### Excerpt
════

About this blog

This Blog is named after an ancient gnoseological riddle which hints hidden, disseminated, omnipresent wisdom.
I invite you to search, listen and observe with me for "the word of tree, whisper of stone, and humming together of the abyss and stars."

2015/01/29

Snow, hoar, rime

Have you ever looked at a snowflake? I mean really, really close! If you have, you have probably noticed that they are like marvelous exquisitely beautiful miniature gems! Snowflakes are indeed like gems because they are crystals, water crystals with a hexagonal structure. What is even more astonishing is the fact that every single flake is absolutely unique!
    It was a farmer from Jericho, Vermont who helped to demonstrate this. Wilson “Snowflake” Bentley (1865-1931) spent his winters photographing guess what -- single snowflakes! With his bellows camera, glass plates and macro lenses he took pictures of more than five thousand individual snowflakes. Each and everyone was unique! Other snow experts continued in his legacy. They are unanimous: among all the snowflakes not a single pair has ever been seen which were exactly the same.
    Shapes of snowflakes are influenced by the rules of physics, especially crystallization. They are shaped by the momentary temperature, dew point, wind, humidity, and also by pure chance present in the cosmic rays triggering the crystallization nuclei. As a result, every single snowflake is a uniquely beautiful and tender crystal of ice.

════

### Source material
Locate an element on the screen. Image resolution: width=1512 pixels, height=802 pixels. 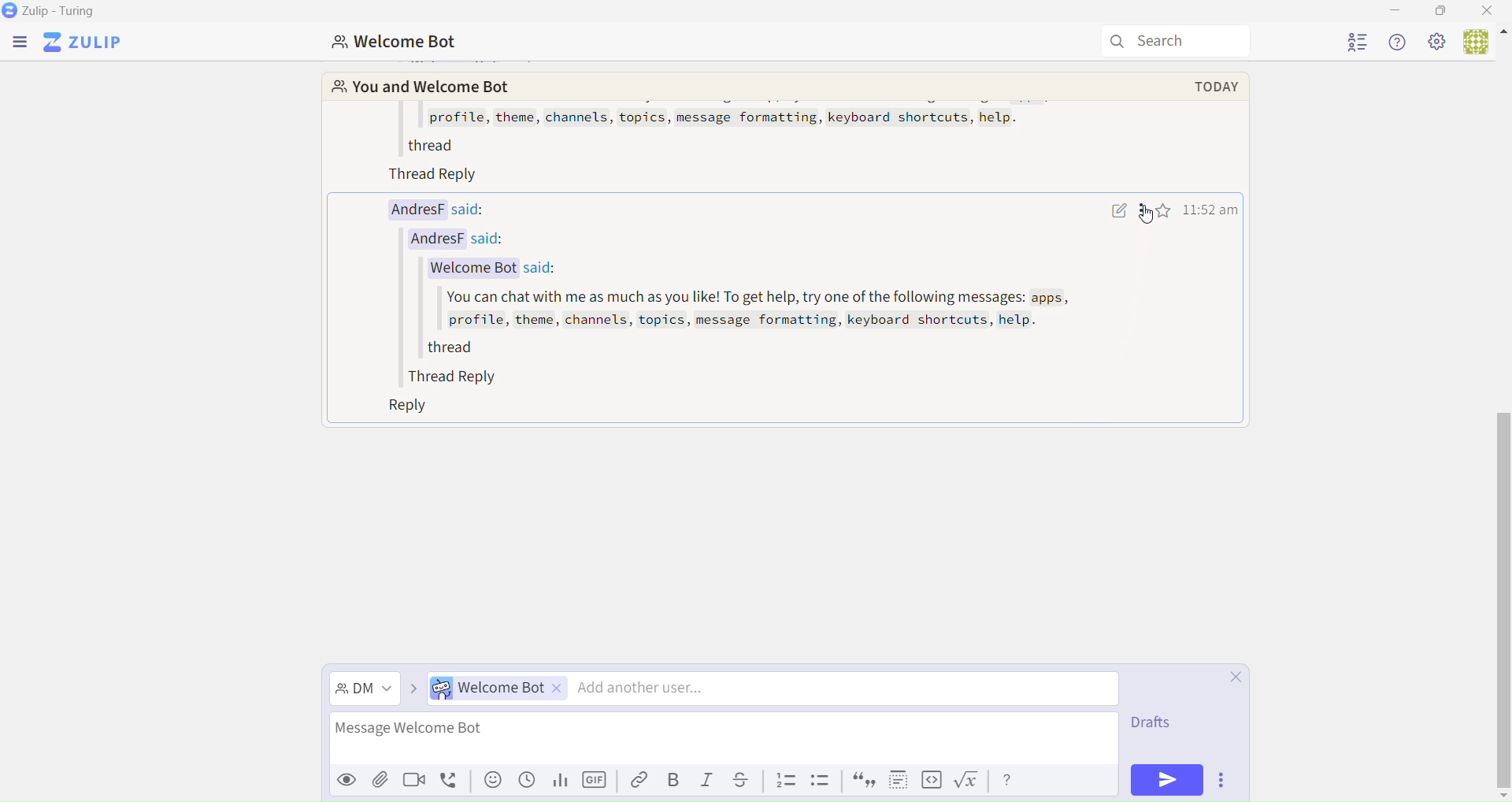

════

### Given request
Answer these questions about the snowflake blog post above:
(a) What kind of structure do the water crystals in snowflakes have?
(b) How many individual snowflakes did Wilson Bentley photograph?
(c) What triggers the crystallization nuclei?

### Reply to the exercise
(a) A hexagonal structure.
(b) More than five thousand.
(c) Pure chance present in the cosmic rays.